*** ENTRIES
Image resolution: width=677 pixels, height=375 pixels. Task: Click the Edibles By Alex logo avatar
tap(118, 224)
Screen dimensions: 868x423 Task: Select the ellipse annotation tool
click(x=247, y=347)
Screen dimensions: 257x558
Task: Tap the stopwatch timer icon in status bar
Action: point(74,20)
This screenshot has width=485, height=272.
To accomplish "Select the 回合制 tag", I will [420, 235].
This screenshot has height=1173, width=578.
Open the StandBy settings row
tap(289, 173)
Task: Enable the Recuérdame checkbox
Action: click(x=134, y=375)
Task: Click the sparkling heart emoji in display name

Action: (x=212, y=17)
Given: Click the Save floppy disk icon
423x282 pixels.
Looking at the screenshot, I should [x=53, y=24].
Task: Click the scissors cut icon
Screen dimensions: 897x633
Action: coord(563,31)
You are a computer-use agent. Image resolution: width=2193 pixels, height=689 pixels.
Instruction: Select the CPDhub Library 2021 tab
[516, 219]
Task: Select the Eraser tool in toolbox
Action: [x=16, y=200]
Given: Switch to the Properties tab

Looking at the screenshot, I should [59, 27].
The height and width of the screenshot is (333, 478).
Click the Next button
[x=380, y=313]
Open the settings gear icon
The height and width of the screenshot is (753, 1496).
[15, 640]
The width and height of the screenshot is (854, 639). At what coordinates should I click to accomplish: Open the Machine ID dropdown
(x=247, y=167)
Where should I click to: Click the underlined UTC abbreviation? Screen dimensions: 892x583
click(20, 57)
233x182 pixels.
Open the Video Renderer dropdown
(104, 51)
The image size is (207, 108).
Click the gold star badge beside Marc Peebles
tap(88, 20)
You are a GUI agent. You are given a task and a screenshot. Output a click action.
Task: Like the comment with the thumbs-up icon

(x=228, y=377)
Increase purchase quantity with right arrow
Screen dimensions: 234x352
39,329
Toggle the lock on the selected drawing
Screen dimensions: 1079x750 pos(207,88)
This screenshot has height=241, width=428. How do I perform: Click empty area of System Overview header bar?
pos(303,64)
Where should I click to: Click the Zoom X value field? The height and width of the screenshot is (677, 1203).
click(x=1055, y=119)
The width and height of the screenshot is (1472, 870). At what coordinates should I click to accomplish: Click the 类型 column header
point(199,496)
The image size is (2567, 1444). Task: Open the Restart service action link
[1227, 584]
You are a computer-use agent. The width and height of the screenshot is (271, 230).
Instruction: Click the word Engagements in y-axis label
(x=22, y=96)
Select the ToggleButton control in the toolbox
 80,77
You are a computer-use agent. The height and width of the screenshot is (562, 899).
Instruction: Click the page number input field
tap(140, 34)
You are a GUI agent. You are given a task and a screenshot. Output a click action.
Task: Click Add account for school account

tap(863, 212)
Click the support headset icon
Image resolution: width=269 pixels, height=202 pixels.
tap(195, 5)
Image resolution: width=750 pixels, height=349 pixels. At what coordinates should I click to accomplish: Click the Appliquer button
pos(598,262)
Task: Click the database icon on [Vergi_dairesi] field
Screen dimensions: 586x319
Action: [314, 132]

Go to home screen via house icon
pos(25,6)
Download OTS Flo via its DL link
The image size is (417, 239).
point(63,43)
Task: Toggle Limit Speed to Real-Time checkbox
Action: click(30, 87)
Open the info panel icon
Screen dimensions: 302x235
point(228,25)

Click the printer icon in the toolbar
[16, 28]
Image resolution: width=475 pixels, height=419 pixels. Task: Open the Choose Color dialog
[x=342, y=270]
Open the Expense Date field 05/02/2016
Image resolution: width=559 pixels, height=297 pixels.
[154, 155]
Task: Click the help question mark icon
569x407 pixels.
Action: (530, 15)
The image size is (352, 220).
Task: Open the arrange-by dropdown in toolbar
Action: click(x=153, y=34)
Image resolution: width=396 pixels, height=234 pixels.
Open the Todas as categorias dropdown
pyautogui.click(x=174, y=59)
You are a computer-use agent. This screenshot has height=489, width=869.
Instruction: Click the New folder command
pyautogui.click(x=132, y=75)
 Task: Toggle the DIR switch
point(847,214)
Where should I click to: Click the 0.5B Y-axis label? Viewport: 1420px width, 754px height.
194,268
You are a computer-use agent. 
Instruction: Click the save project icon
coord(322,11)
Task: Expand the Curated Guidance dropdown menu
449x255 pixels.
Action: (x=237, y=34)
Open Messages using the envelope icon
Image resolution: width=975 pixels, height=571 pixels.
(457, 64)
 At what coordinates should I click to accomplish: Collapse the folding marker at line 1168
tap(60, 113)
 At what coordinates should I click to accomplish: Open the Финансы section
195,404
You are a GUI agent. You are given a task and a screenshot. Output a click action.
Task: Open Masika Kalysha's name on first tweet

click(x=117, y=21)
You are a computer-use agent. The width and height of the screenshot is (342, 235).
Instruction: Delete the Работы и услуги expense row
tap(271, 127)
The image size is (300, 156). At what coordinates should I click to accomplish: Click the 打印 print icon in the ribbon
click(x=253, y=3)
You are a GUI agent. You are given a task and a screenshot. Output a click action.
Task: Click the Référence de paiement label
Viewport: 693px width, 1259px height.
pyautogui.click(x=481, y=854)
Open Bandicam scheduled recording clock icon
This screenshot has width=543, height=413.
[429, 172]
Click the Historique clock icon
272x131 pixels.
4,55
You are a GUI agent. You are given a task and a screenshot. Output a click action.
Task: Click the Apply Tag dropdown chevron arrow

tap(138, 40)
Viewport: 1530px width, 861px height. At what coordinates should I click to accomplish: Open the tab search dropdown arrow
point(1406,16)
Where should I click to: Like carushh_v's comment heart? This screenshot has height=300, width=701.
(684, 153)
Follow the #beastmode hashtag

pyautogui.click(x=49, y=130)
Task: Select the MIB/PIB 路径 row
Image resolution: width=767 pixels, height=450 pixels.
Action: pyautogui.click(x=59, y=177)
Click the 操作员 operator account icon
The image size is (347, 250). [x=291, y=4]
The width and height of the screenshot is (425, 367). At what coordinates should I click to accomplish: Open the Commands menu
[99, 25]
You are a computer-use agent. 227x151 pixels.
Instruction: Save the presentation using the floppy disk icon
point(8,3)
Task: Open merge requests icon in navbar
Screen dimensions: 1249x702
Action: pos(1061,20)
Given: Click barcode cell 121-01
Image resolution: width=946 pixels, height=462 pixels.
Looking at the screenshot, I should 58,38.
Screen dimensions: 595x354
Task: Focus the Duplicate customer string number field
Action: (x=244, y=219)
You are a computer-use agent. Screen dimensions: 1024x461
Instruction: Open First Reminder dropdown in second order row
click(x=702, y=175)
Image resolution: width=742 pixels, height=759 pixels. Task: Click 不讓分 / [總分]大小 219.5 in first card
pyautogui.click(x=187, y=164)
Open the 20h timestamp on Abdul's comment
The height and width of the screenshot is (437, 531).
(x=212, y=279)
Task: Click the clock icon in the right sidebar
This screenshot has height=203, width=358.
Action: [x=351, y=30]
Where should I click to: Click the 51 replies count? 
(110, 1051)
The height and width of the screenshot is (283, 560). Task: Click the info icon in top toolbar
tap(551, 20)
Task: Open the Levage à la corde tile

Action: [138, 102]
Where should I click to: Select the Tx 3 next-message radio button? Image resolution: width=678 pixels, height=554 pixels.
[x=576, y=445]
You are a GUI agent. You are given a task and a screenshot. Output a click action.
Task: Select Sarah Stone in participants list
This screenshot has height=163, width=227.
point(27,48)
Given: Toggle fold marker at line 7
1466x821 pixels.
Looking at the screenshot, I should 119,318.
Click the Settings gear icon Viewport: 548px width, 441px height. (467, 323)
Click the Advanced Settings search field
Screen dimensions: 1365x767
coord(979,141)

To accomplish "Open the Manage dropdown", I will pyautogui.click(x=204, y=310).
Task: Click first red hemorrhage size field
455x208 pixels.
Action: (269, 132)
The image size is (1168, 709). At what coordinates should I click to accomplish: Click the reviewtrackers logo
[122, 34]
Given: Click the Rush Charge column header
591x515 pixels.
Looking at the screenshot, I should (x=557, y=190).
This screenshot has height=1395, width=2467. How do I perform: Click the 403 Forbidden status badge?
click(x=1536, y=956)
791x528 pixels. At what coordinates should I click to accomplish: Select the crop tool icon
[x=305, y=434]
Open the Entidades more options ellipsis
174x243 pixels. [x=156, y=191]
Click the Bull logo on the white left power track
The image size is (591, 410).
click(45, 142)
******
> _TASK TO CARRY OUT_
Give as a numbered list the lines starting with the line that contains "Open the info panel icon" and going on through the line that contains "coord(322,11)", leaving out any blank lines.

> _CORRECT RESULT_
1. Open the info panel icon
2. Screen dimensions: 302x235
3. point(228,25)
4. Click the printer icon in the toolbar
5. [16, 28]
6. Image resolution: width=475 pixels, height=419 pixels. Task: Open the Choose Color dialog
7. [x=342, y=270]
8. Open the Expense Date field 05/02/2016
9. Image resolution: width=559 pixels, height=297 pixels.
10. [154, 155]
11. Task: Click the help question mark icon
12. 569x407 pixels.
13. Action: (530, 15)
14. The image size is (352, 220).
15. Task: Open the arrange-by dropdown in toolbar
16. Action: click(x=153, y=34)
17. Image resolution: width=396 pixels, height=234 pixels.
18. Open the Todas as categorias dropdown
19. pyautogui.click(x=174, y=59)
20. You are a computer-use agent. This screenshot has height=489, width=869.
21. Instruction: Click the New folder command
22. pyautogui.click(x=132, y=75)
23.  Task: Toggle the DIR switch
24. point(847,214)
25. Where should I click to: Click the 0.5B Y-axis label? Viewport: 1420px width, 754px height.
26. 194,268
27. You are a computer-use agent. 
28. Instruction: Click the save project icon
29. coord(322,11)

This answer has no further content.